Model healthy coping strategies and self-care
It may help to think about some things you want your child to understand, such as:
- It’s OK to ask for help.
- It’s important to take care of yourself.
- It’s healthy to take breaks when you need them.
Consider modeling this behavior yourself. If you need help, ask for it and explain why. For example, maybe you don’t feel emotionally stable enough to go to the grocery store, so you ask a friend to run this errand for you. Self-care could be taking a nap or going to bed earlier at night. It could be taking the time to go for a walk in the fresh air or treating yourself to a nice meal. It may be helpful for your child to see you practice self-care, so they learn healthy coping strategies.
Provide stability with routines
Routines provide a sense of security because they’re predictable and familiar. In the days immediately following the loss, your schedule may experience some changes. Creating a new routine as soon as you’re able may help provide comfort to your child.
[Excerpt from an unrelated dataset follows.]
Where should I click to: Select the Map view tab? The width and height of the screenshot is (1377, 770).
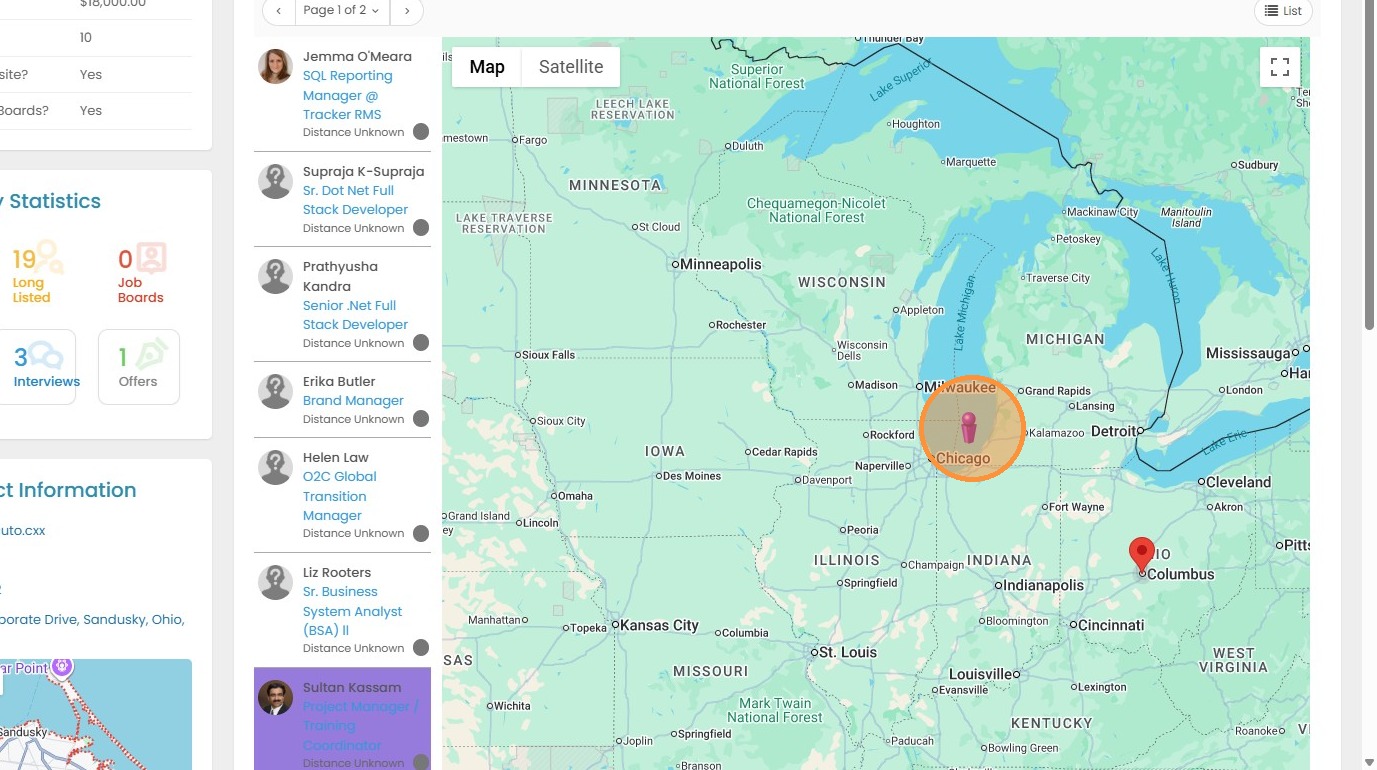(487, 67)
This is because resuming your prior routine sometimes has an unsettling effect: It may make your child feel like the person they’ve lost has been forgotten.
Create rituals for remembrance
You may be able to maintain a feeling of closeness to the person (or animal) you and your child have lost by offering ongoing tributes to them. These tributes can take many different forms. A study from 2009, for instance, found that people tend to value the informal rituals they created for themselves over larger planned remembrance events. Informal rituals may help those who are grieving maintain a bond with the person they have lost and keep that person a part of their daily lives.
You and your child can maintain a connection with the person you have lost by:
- talking about them regularly as a family
- celebrating their birthday each year
- doing something special on the anniversary of their passing
- lighting a candle to honor them every evening
- making a scrapbook of memories
- listening to music or singing a song that reminds you of them
- reading a poem in honor of them every day, week, or month
Get some help
It’s common to feel a range of emotions — or sometimes none — after a significant loss. It doesn’t mean you’re not handling things well if you decide to ask for help. Your child may need more help than you can offer. This doesn’t mean you haven’t done your job as a parent. Loss is an exceptional situation that sometimes warrants the help of a professional. Treatment such as cognitive behavioral therapy (CBT) can help children and adolescents learn to manage their feelings. A 2021 studyTrusted Source featuring 134 children and adolescents with prolonged grief disorder demonstrated that CBT was more effective than supportive counseling at managing grief concerns like depression, post-traumatic stress disorder (PTSD), and internalization of problems. Also consider spending some time browsing resources outside of the therapist’s office, such as books, blogs, support groups, and podcasts.
Looking ahead
Children of all ages feel loss, just in different ways. Younger children may not fully understand the event surrounding a loss, but they still grieve. You may be able to help your child with honest, age-appropriate communication. It may also help to provide the security of structure and the healthy modeling of good self-care. Help is available if you need it — from counselors and support groups to reading material such as books and blogs. You’re not alone in this process of helping your child through grief.